• [PROBLEM STATEMENT]: Working from the line that contains "Where should I" down to the last line below, repeat each line exactly.

☆ ☆ ☆ ☆ ☆ ☆ ☆

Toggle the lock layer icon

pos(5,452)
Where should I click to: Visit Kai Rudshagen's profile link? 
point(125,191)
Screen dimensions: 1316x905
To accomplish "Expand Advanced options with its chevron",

☆ ☆ ☆ ☆ ☆ ☆ ☆

• [SOLUTION FOR THIS EXERCISE]:
Where should I click to: Visit Kai Rudshagen's profile link? 
point(125,191)
Screen dimensions: 1316x905
To accomplish "Expand Advanced options with its chevron",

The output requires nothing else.